The descriptions of daredevils who survived their 170 foot drop over the Falls into the swirling, rocky waters below have varied from “similar to a free fall while sky diving” to sheer terror. Who would voluntarily put themselves in that kind of danger? Since 1901 sixteen people have challenged the Falls. Here are five of their stories.
The Heroine of Niagara Falls
In 1901, Annie Edson Taylor, a retired school teacher from Bay City Michigan was down on her luck. She thought that if she went over Niagara Falls in a barrel, the publicity would bring her fame and fortune. On October 24th, 1901, her 63rd birthday, Annie plunged over the Horseshoe Falls in an oak barrel with an anvil in the bottom for ballast, the first person to make the attempt. She survived and is quoted as saying, “Nobody ought do that again” Despite the widely spread publicity surrounding her feat, Annie made very little money and died penniless in 1921.
The English Stuntman
In 1911, Bobby Leach became the first man to go over Niagara Falls in a barrel. He was a circus stuntman from Cornwall, England and he made the ride in an eight foot long steel barrel. It became stuck in the rocks at the base of the Falls which perhaps accounted for his broken jaw and two broken kneecaps. He toured the world with his barrel until his death in 1926, achieving the fame and fortune that had eluded Annie Taylor.

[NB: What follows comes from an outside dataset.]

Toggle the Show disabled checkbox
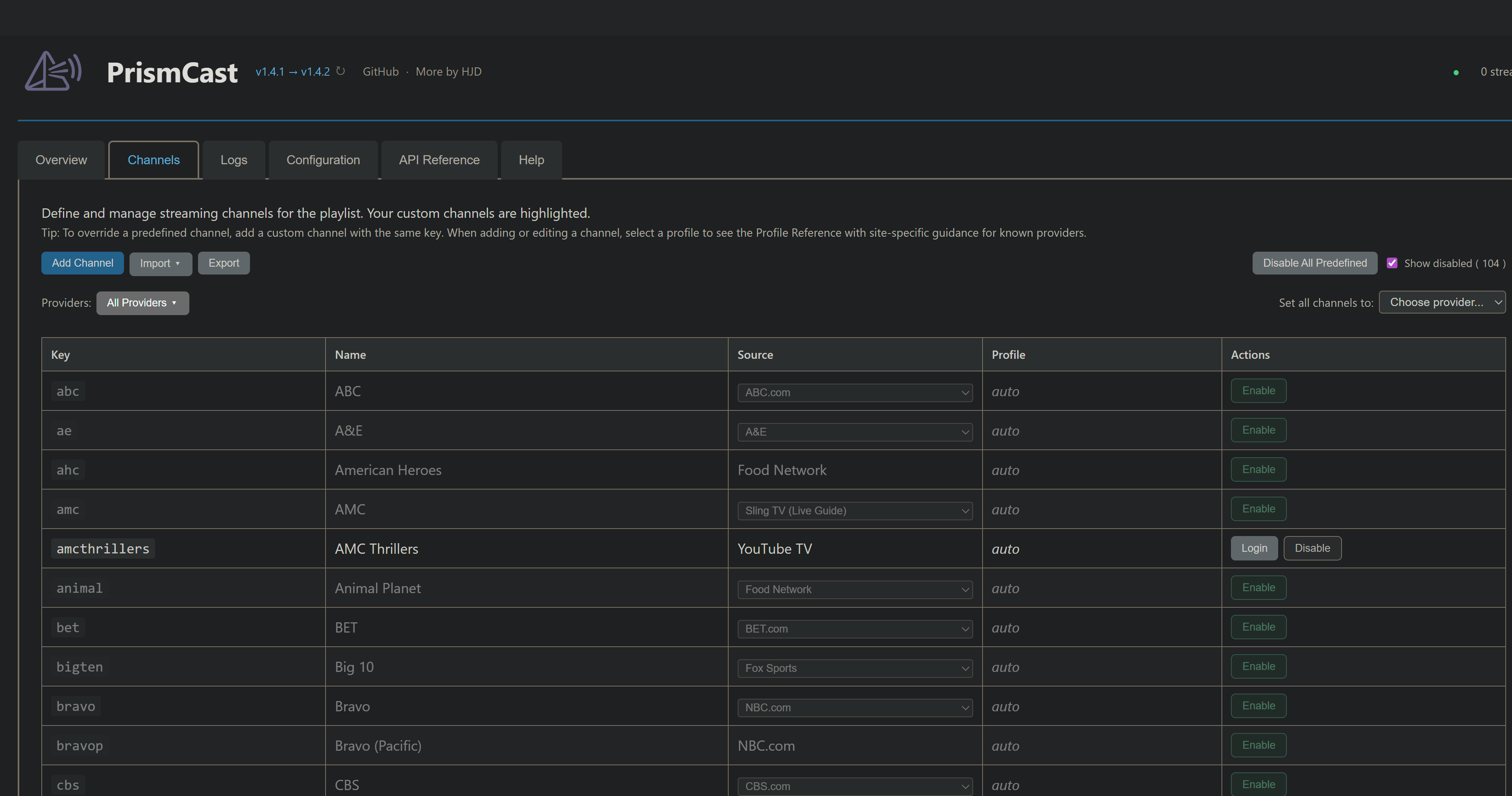1512x796 pixels. click(x=1392, y=263)
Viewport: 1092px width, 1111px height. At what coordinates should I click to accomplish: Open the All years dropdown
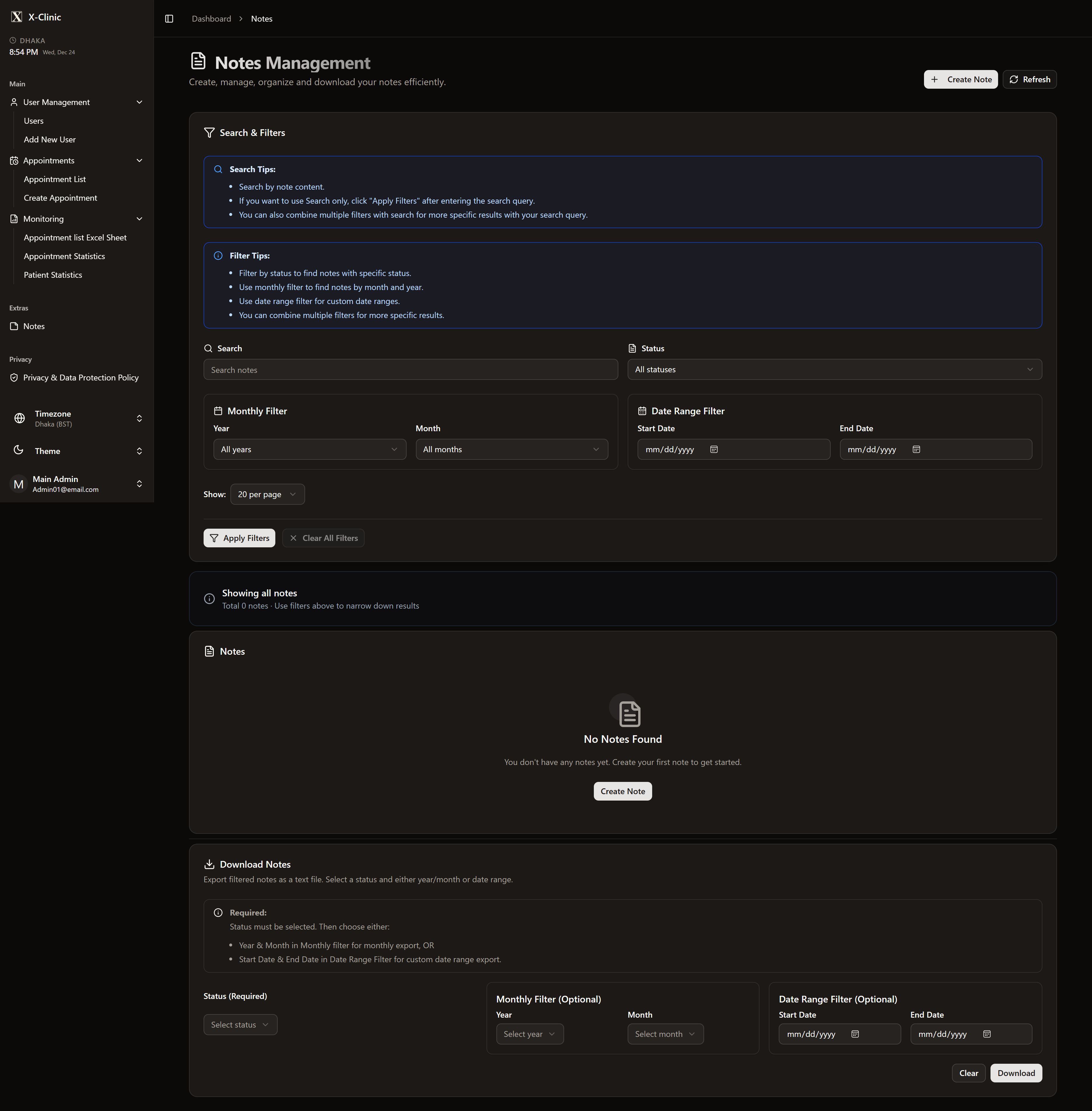(309, 449)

The Demon Barber of Bristol
Charles Stevens, a barber from Bristol England who fancied himself a stuntman, became the first person to die going over Niagara Falls in a barrel. His barrel was large and heavy with an anvil at the bottom to weigh it down. He strapped his arms to the sides and his feet to the anvil which, in retrospect, might not have been a good idea. When the barrel hit the rocks at the base of the Falls, the anvil broke through the bottom and pulled Stevens down with it. Only his right arm, still strapped to the barrel, was recovered.
In 1928 Jean Lussier became the first man to plunge over Niagara Falls in a rubber ball. He survived, as did Nathan Boyle in 1961. Boyle was the first African American to tame Niagara Falls and the second man to do it in a ball.
The Clothes On His Back
On October 20th, 2003, Kirk Jones became the first human in recorded history to survive a plunge over Niagara Falls with no protection of any kind. He survived with mild injuries and was arrested for his trouble.
It is now illegal to go over Niagara Falls. But one has to wonder if the threat of arrest and the accompanying $10,000 fine will be enough to deter those who see themselves as Daredevils of Niagara Falls.